## PROBLEM REQUIREMENTS:
Render every entry verbatim.

## THE INPUT:
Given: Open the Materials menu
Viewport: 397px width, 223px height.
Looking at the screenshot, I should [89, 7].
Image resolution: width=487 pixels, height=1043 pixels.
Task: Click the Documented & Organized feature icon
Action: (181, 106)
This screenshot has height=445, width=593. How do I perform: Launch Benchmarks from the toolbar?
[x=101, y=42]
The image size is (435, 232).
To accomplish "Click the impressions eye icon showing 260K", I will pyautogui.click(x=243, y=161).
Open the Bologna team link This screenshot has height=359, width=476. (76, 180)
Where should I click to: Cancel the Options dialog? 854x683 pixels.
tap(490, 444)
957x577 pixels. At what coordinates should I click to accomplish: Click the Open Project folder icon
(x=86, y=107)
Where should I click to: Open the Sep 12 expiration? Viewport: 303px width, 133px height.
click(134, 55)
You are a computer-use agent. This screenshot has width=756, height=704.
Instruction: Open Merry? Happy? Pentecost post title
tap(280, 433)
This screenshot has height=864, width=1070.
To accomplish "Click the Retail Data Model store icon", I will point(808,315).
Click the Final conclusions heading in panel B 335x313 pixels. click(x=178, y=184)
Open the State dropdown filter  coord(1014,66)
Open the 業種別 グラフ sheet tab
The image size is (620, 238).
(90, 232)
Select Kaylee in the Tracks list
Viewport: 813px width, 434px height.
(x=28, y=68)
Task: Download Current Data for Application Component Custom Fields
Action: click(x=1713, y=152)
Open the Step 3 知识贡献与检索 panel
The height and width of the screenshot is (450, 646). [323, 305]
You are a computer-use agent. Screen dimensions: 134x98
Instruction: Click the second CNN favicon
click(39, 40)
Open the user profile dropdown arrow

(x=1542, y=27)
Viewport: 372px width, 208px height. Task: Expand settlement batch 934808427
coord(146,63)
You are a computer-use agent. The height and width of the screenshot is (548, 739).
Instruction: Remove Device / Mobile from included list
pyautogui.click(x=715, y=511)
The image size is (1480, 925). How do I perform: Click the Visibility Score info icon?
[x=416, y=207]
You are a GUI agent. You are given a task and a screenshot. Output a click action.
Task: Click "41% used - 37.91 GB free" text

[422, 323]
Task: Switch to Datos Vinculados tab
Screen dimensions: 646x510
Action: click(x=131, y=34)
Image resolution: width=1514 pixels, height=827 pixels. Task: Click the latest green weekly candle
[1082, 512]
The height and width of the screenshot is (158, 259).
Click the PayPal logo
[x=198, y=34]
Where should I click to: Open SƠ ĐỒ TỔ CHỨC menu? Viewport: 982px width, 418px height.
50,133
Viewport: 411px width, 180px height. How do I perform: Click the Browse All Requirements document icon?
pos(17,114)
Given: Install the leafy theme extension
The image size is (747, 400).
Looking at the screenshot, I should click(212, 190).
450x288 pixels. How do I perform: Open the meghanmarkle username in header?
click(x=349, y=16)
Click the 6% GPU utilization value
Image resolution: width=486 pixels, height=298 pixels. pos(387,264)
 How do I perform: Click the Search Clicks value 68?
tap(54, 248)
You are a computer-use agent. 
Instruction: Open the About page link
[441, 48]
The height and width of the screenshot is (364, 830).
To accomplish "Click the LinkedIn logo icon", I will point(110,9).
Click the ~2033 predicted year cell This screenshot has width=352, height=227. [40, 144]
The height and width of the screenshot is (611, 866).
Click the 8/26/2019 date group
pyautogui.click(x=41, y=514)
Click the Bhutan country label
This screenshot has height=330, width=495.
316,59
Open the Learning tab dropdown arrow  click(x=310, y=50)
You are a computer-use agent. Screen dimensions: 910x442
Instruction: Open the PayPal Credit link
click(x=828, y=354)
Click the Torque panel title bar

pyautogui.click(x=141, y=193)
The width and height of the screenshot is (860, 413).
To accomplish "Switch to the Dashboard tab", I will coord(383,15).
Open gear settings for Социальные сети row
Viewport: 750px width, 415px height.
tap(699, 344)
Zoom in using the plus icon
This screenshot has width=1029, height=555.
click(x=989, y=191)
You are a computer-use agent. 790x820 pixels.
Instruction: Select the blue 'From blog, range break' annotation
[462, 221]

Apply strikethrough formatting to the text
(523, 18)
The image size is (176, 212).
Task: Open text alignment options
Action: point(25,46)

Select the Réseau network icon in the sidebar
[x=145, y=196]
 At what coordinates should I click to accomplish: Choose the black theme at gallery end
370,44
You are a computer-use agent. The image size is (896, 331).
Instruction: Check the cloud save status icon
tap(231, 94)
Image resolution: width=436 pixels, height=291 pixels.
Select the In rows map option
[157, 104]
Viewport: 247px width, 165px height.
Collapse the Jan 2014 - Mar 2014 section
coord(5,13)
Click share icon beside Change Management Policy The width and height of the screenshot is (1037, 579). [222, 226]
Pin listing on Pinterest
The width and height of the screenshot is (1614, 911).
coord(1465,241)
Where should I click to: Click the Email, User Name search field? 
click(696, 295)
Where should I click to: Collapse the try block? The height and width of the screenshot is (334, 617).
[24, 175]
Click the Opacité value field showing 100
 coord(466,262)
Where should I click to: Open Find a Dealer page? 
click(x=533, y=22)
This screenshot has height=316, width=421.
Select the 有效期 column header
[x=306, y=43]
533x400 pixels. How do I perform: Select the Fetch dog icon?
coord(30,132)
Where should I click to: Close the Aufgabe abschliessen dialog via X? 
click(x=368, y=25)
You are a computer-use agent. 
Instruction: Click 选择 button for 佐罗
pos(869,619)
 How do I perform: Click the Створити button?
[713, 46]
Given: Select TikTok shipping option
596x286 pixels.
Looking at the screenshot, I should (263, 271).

## SOLUTION FOR THIS TASK:
Given: Open the Materials menu
Viewport: 397px width, 223px height.
Looking at the screenshot, I should [89, 7].
Image resolution: width=487 pixels, height=1043 pixels.
Task: Click the Documented & Organized feature icon
Action: (181, 106)
This screenshot has height=445, width=593. How do I perform: Launch Benchmarks from the toolbar?
[x=101, y=42]
The image size is (435, 232).
To accomplish "Click the impressions eye icon showing 260K", I will pyautogui.click(x=243, y=161).
Open the Bologna team link This screenshot has height=359, width=476. (76, 180)
Where should I click to: Cancel the Options dialog? 854x683 pixels.
tap(490, 444)
957x577 pixels. At what coordinates should I click to accomplish: Click the Open Project folder icon
(x=86, y=107)
Where should I click to: Open the Sep 12 expiration? Viewport: 303px width, 133px height.
click(134, 55)
You are a computer-use agent. This screenshot has width=756, height=704.
Instruction: Open Merry? Happy? Pentecost post title
tap(280, 433)
This screenshot has height=864, width=1070.
To accomplish "Click the Retail Data Model store icon", I will point(808,315).
Click the Final conclusions heading in panel B 335x313 pixels. click(x=178, y=184)
Open the State dropdown filter  coord(1014,66)
Open the 業種別 グラフ sheet tab
The image size is (620, 238).
(90, 232)
Select Kaylee in the Tracks list
Viewport: 813px width, 434px height.
(x=28, y=68)
Task: Download Current Data for Application Component Custom Fields
Action: click(x=1713, y=152)
Open the Step 3 知识贡献与检索 panel
The height and width of the screenshot is (450, 646). [323, 305]
You are a computer-use agent. Screen dimensions: 134x98
Instruction: Click the second CNN favicon
click(39, 40)
Open the user profile dropdown arrow

(x=1542, y=27)
Viewport: 372px width, 208px height. Task: Expand settlement batch 934808427
coord(146,63)
You are a computer-use agent. The height and width of the screenshot is (548, 739).
Instruction: Remove Device / Mobile from included list
pyautogui.click(x=715, y=511)
The image size is (1480, 925). How do I perform: Click the Visibility Score info icon?
[x=416, y=207]
You are a GUI agent. You are given a task and a screenshot. Output a click action.
Task: Click "41% used - 37.91 GB free" text

[422, 323]
Task: Switch to Datos Vinculados tab
Screen dimensions: 646x510
Action: click(x=131, y=34)
Image resolution: width=1514 pixels, height=827 pixels. Task: Click the latest green weekly candle
[1082, 512]
The height and width of the screenshot is (158, 259).
Click the PayPal logo
[x=198, y=34]
Where should I click to: Open SƠ ĐỒ TỔ CHỨC menu? Viewport: 982px width, 418px height.
50,133
Viewport: 411px width, 180px height. How do I perform: Click the Browse All Requirements document icon?
pos(17,114)
Given: Install the leafy theme extension
The image size is (747, 400).
Looking at the screenshot, I should click(212, 190).
450x288 pixels. How do I perform: Open the meghanmarkle username in header?
click(x=349, y=16)
Click the 6% GPU utilization value
Image resolution: width=486 pixels, height=298 pixels. pos(387,264)
 How do I perform: Click the Search Clicks value 68?
tap(54, 248)
You are a computer-use agent. 
Instruction: Open the About page link
[441, 48]
The height and width of the screenshot is (364, 830).
To accomplish "Click the LinkedIn logo icon", I will point(110,9).
Click the ~2033 predicted year cell This screenshot has width=352, height=227. [40, 144]
The height and width of the screenshot is (611, 866).
Click the 8/26/2019 date group
pyautogui.click(x=41, y=514)
Click the Bhutan country label
This screenshot has height=330, width=495.
316,59
Open the Learning tab dropdown arrow  click(x=310, y=50)
You are a computer-use agent. Screen dimensions: 910x442
Instruction: Open the PayPal Credit link
click(x=828, y=354)
Click the Torque panel title bar

pyautogui.click(x=141, y=193)
The width and height of the screenshot is (860, 413).
To accomplish "Switch to the Dashboard tab", I will coord(383,15).
Open gear settings for Социальные сети row
Viewport: 750px width, 415px height.
tap(699, 344)
Zoom in using the plus icon
This screenshot has width=1029, height=555.
click(x=989, y=191)
You are a computer-use agent. 790x820 pixels.
Instruction: Select the blue 'From blog, range break' annotation
[462, 221]

Apply strikethrough formatting to the text
(523, 18)
The image size is (176, 212).
Task: Open text alignment options
Action: point(25,46)

Select the Réseau network icon in the sidebar
[x=145, y=196]
 At what coordinates should I click to accomplish: Choose the black theme at gallery end
370,44
You are a computer-use agent. The image size is (896, 331).
Instruction: Check the cloud save status icon
tap(231, 94)
Image resolution: width=436 pixels, height=291 pixels.
Select the In rows map option
[157, 104]
Viewport: 247px width, 165px height.
Collapse the Jan 2014 - Mar 2014 section
coord(5,13)
Click share icon beside Change Management Policy The width and height of the screenshot is (1037, 579). [222, 226]
Pin listing on Pinterest
The width and height of the screenshot is (1614, 911).
coord(1465,241)
Where should I click to: Click the Email, User Name search field? 
click(696, 295)
Where should I click to: Collapse the try block? The height and width of the screenshot is (334, 617).
[24, 175]
Click the Opacité value field showing 100
 coord(466,262)
Where should I click to: Open Find a Dealer page? 
click(x=533, y=22)
This screenshot has height=316, width=421.
Select the 有效期 column header
[x=306, y=43]
533x400 pixels. How do I perform: Select the Fetch dog icon?
coord(30,132)
Where should I click to: Close the Aufgabe abschliessen dialog via X? 
click(x=368, y=25)
You are a computer-use agent. 
Instruction: Click 选择 button for 佐罗
pos(869,619)
 How do I perform: Click the Створити button?
[713, 46]
Given: Select TikTok shipping option
596x286 pixels.
Looking at the screenshot, I should (263, 271).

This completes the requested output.